▶ **Provided records**
——

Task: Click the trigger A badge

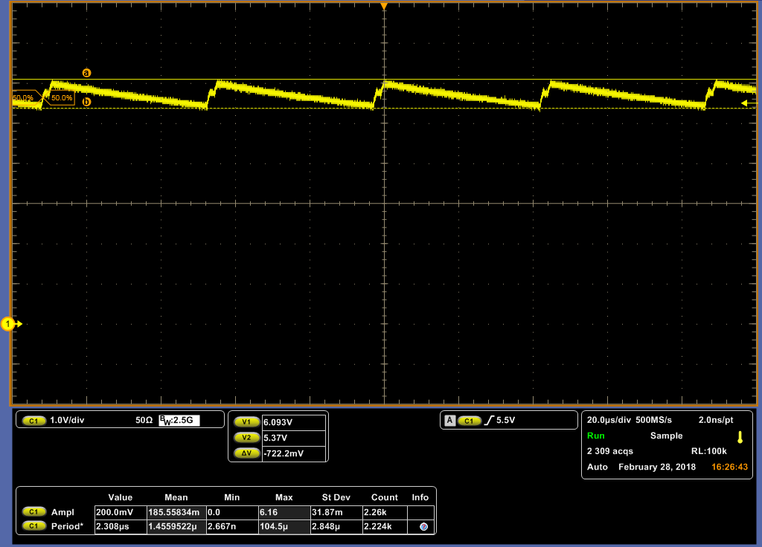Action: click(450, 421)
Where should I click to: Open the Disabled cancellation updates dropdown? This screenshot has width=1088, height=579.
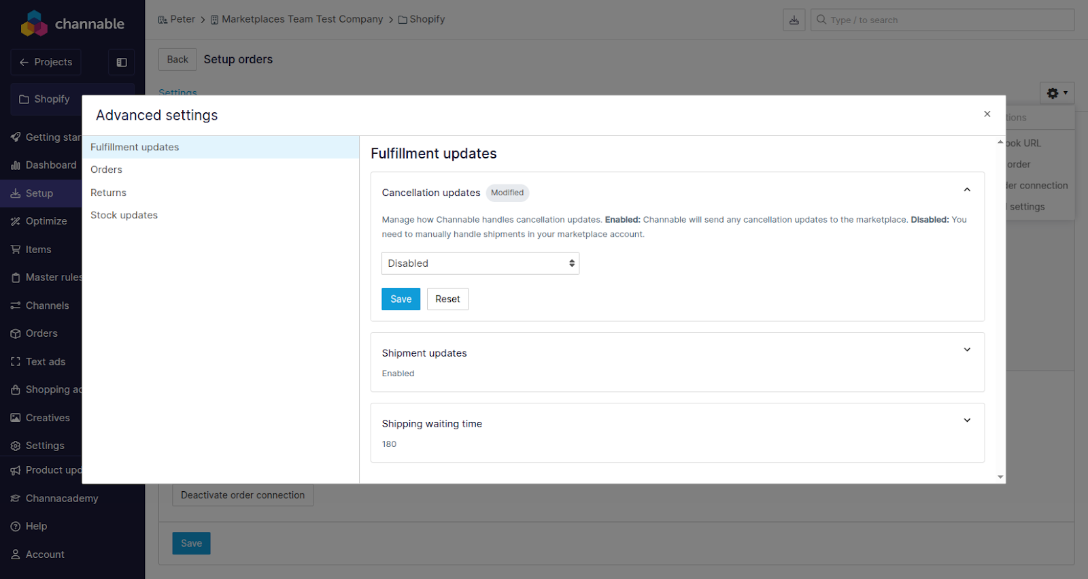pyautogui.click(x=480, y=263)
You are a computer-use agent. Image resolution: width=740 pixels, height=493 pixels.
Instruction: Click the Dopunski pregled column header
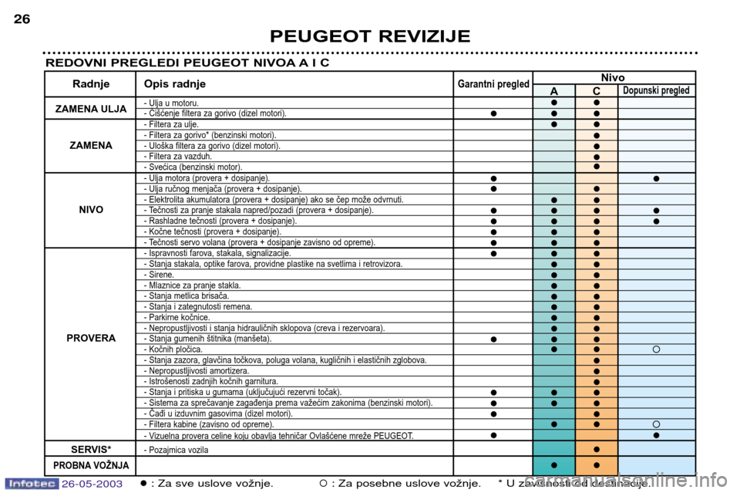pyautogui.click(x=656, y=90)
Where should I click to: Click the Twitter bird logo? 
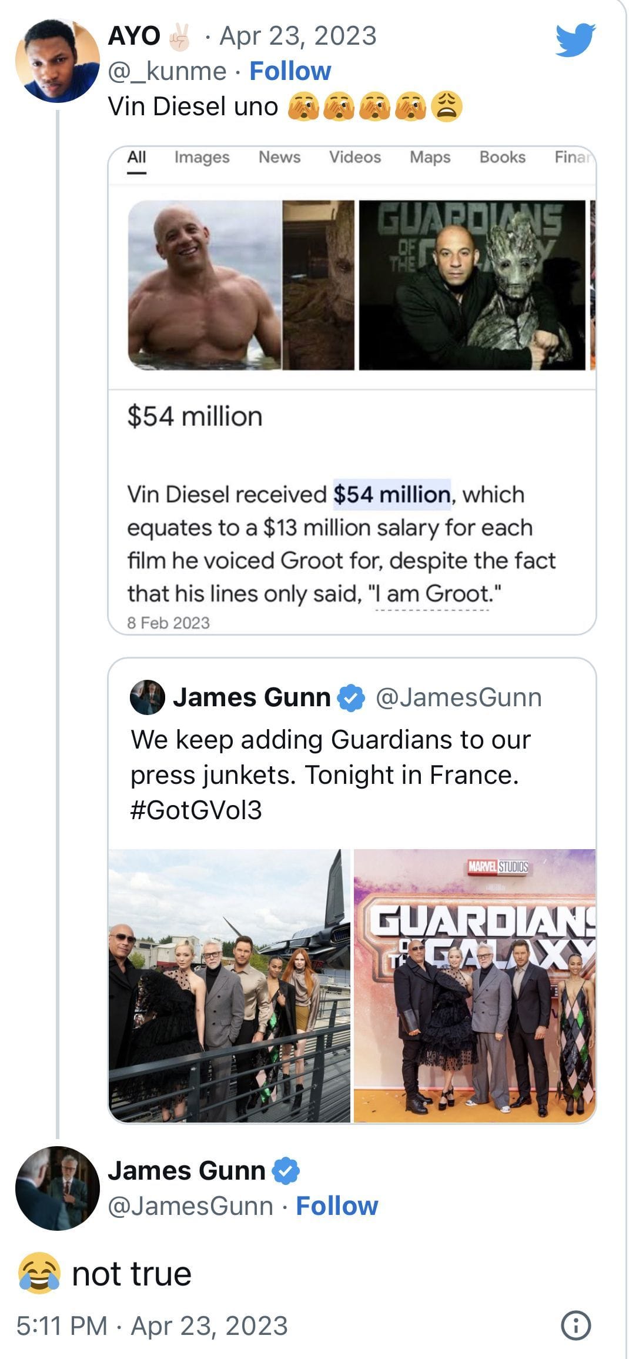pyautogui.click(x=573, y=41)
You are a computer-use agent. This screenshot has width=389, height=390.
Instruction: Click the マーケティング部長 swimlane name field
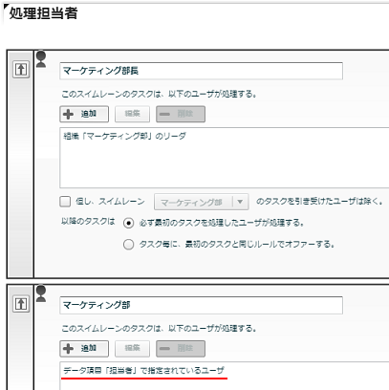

——

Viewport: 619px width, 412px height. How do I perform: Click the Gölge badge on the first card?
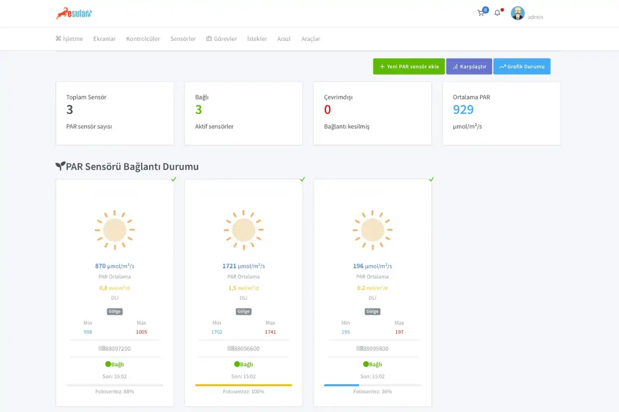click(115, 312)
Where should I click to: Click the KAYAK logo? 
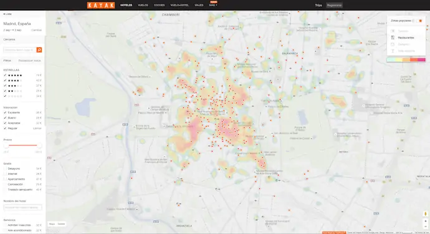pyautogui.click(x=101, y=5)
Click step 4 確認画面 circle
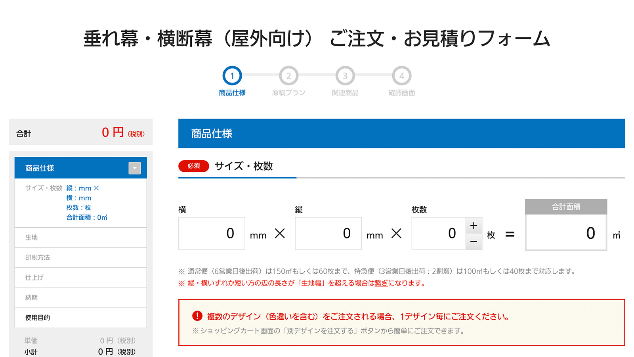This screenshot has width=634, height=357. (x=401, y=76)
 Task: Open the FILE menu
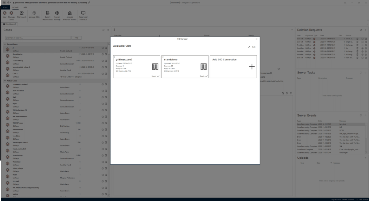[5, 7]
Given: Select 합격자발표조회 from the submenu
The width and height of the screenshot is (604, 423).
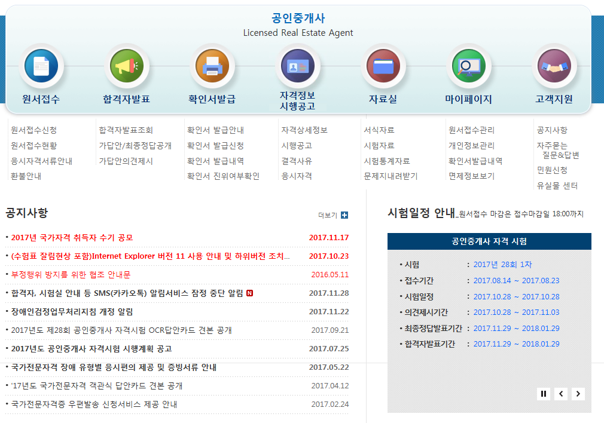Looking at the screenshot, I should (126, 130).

——

▶ **Task goal**
Copy out, unchanged, the part of the records that opens with the line containing "Task: Click the trigger A badge" and closes with the line containing "Instruction: Click the マーケティング部長", including both of those lines. Omit the pictures.

▶ **Correct answer**
Task: Click the trigger A badge

Action: click(450, 421)
Where should I click to: Open the Disabled cancellation updates dropdown? This screenshot has width=1088, height=579.
pyautogui.click(x=480, y=263)
You are a computer-use agent. Image resolution: width=740 pixels, height=493 pixels.
Instruction: Click the Dopunski pregled column header
pyautogui.click(x=656, y=90)
Where should I click to: Click the Twitter bird logo? 
pyautogui.click(x=573, y=41)
You are a computer-use agent. This screenshot has width=389, height=390.
Instruction: Click the マーケティング部長 swimlane name field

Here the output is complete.